Rising industrial gas demand, city distribution and automobile demand will be major drivers over time. The recent city gas distribution auctions will also add to gas segment volumes.
The other positive is inclusion of natural gas under the Goods and Service Tax (GST). Availability of input tax credit under the GST regime (unlike value added tax) is likely to reduce the end-user cost of natural gas by five to 19 per cent, estimates Ghuge. This could be a strong demand driver, as natural gas will then become 12-18 per cent cheaper (six to 13 per cent cheaper now) than fuel oil.
The unified tariff (rate) method for computing transmission charges could be another trigger. The rates will add to revenue and drive availability in remoter areas at affordable fees, say analysts. This will also enable higher utilisation of new and existing pipelines, and ensure 18 per cent pre-tax return on investment, they add.
Analysts at CLSA say the inclusion of gas in GST, rate hike for the Dahej-Hazira-Uran pipeline, curb on petcoke use and more city gas wins are triggers during the second half of this financial year.
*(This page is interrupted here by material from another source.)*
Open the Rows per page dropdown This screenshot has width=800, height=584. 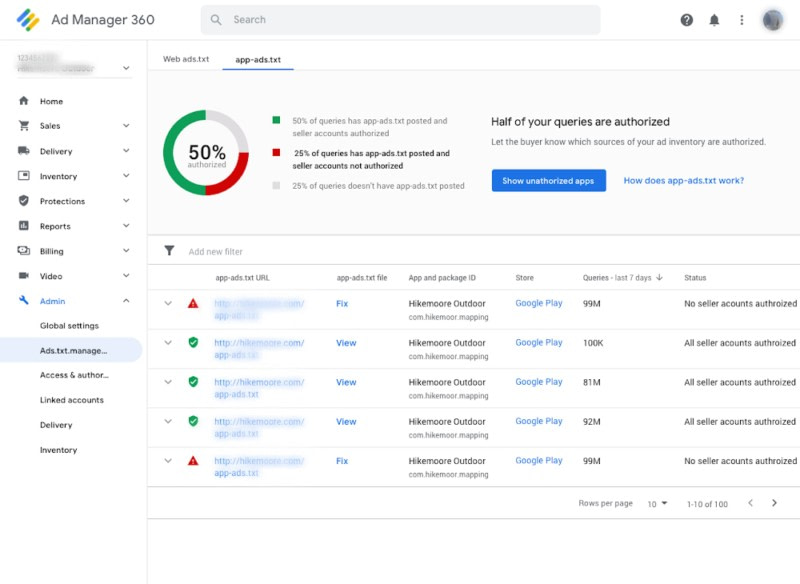point(657,504)
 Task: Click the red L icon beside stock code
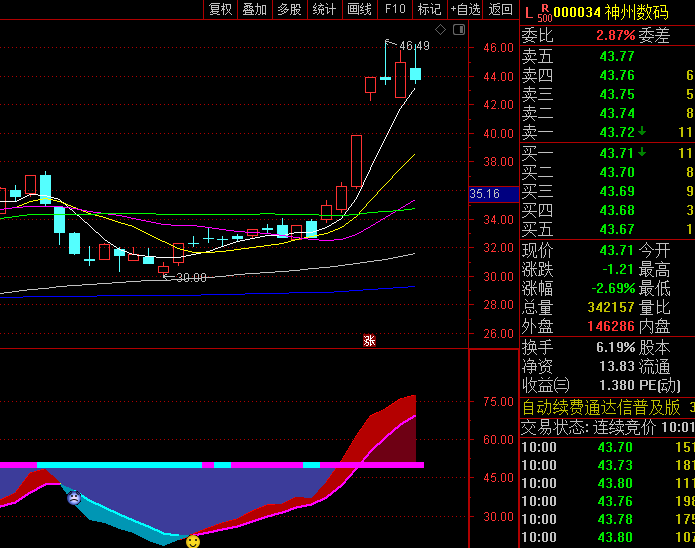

Inclusion of natural gas under GST within the next six months could add Rs 35 a share to its fair value.
Analysts at Jefferies have increased the FY19-21 estimated earnings per share by one to three per cent and maintain a 'buy' rating on the stock, with a target price of Rs 450. They say the new projects will improve gas transmission profit in FY20-21 even if rates do not rise.